How to retrieve a column from a data table in PDF format?

Hello guys, I need to retrieve the information from a PDF file which contains a data table. I need the information from the column “Nro. Operac.” . I have seen that there are some advices using Regex expressions or something like that but I do not know if the numbers will always start with “164” and apart from that there are also another columns with numbers.

Hi @ahzaradsh,
Could you please check below comment i think it will help you please try and update us back if you still face issue :slight_smile:

Hi,

The Nro Operac. is numeric pattern ? If so, you can easily retrieve using regex. Please, provide this table in string format get using Read PDF Text activity (belongs to UiPath.PDF.Activities LIB)

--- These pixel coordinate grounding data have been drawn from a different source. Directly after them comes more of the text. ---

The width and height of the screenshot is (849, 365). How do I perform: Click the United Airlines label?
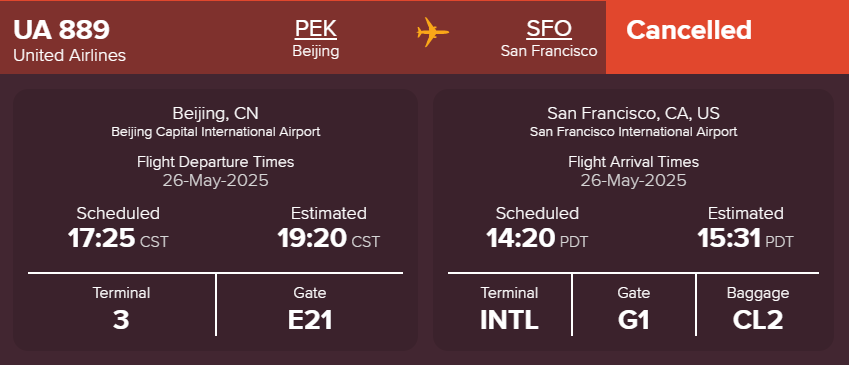pos(69,55)
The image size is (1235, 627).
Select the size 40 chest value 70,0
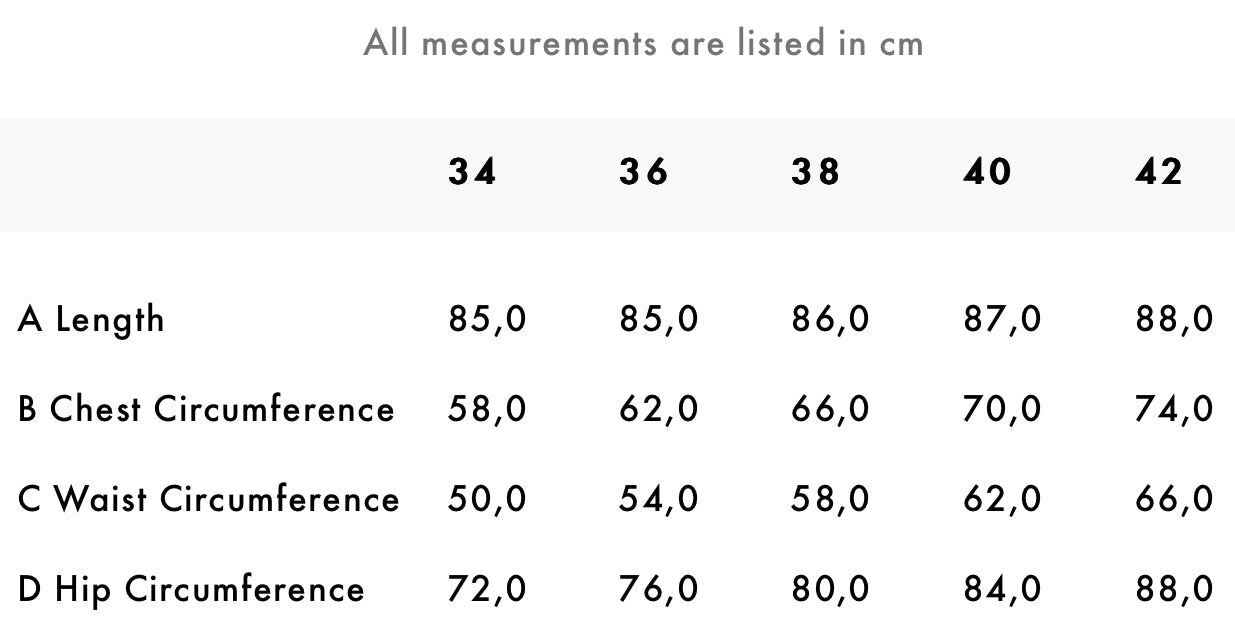pos(1002,409)
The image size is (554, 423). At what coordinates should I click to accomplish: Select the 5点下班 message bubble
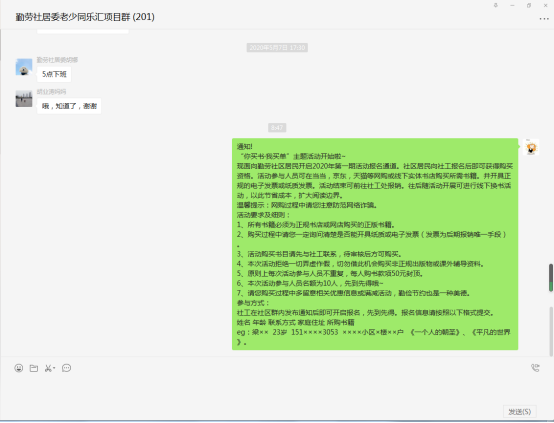[54, 74]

I can not use a read PDF activity since I do not have the file. I.e it is a document opened from an application (I think I need to use screen scrapping and regex but I have already done so but it does not work like I want, I think it is due to the regex expression)
imagen
But it also captures these 6 numeric digits from another column
imagen

The regex expression that I have used is [0-9]{6}, I tried with ^[0-9]{6}$ but that does not give a singe match.

This is the “PDF”

and this is the expression I obtain from getting the data with Get OCR Text

@“Nro
Operac.
164395
164396
164397
164398
164399 AFP
HABITAT
HABITAT
INTEGRA
INTEGRA
INTEGRA Producto
INV
INV
SOB
SOB
SOB CUSSP
579301MMXUX3
520001VSHRN5
505861JLFRN2
221300LAQES3
518731VGAlRO Afilliado
MAURICIO
VICTORIANIO
JORGE
LUCY
VICTOR Fecha
Vencimiento
09/11/2021
09/11/2021
09/11/2021
09/11/2021
09/11/2021 Mod.
Cotizadas”

Try this one:

[\d]{6}\s

This regex get only numbers that has space, new lines etc after it.

Then you can remove space using string.trim method.

This topic was automatically closed 3 days after the last reply. New replies are no longer allowed.